Viswanathan's task was to carry Maia's Portuguese into English without losing the texture of that dread, the weight of that history. The result is a translation that allows English readers to feel the full force of a Brazilian reality that is simultaneously specific and universal—a meditation on how systems of power corrupt absolutely, how cruelty becomes normalized, how the land itself remembers the violence done upon it.
For Indian readers, Viswanathan's success offers a particular satisfaction. Here is a writer who has drawn deeply from Indian wells—her debut novel rooted in South Indian Brahmin family history, her recent work exploring South Asian academic life—now being recognized on the world stage for her service to Brazilian literature. It suggests that the Indian diaspora is not merely a recipient of global culture but a contributor to it, a mediator between worlds. In an era of rising cultural nationalism, Viswanathan's career demonstrates the possibilities of cosmopolitan engagement—not the shallow cosmopolitanism of the global elite, but the deep, rooted kind that grows from having multiple homes, multiple languages, multiple histories in one's blood.
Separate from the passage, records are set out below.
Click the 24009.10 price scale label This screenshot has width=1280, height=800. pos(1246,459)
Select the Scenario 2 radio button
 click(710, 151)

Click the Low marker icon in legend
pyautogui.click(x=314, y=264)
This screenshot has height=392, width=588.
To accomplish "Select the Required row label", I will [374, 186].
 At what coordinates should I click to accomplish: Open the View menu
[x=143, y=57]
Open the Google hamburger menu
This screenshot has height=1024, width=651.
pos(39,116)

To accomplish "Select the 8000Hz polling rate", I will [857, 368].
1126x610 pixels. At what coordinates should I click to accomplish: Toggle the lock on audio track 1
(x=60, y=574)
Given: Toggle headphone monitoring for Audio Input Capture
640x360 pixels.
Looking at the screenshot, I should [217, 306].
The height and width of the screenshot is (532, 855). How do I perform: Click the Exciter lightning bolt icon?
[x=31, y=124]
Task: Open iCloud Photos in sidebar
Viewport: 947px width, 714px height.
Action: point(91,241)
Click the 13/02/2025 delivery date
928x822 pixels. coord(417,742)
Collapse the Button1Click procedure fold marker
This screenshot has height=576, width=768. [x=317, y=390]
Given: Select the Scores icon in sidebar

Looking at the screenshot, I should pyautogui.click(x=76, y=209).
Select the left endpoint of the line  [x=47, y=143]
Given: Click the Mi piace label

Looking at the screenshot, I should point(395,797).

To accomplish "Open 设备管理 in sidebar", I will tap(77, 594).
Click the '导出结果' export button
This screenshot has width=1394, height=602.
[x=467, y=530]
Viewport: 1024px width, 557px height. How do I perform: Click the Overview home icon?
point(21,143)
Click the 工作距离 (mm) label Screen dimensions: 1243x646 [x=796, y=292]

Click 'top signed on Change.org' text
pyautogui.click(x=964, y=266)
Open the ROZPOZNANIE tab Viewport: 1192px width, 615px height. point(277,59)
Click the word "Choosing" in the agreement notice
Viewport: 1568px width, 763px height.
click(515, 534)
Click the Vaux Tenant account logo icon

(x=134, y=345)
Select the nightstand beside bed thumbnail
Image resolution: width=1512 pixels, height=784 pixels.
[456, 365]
The International Booker Prize has always recognized this kind of literary citizenship. Past winners have come from Korea, Poland, the Netherlands, Oman, Argentina, France, India, Brazil, Bulgaria, Germany, and Sweden—each win a reminder that great literature speaks across difference. Viswanathan's presence on the 2026 longlist continues this tradition, honoring not just a book but the labor of connection itself. The shortlist will be announced on March 31st, with the winner revealed at Tate Modern on May 19th. Whether or not "On Earth As It Is Beneath" advances further, Viswanathan's recognition is already a victory—for translators, for diasporic writers, for the stubborn belief that literature can build bridges across the chasms of language and history. In a world increasingly defined by walls, the International Booker Prize reminds us that there are still people committed to climbing over them, carrying stories in their hands.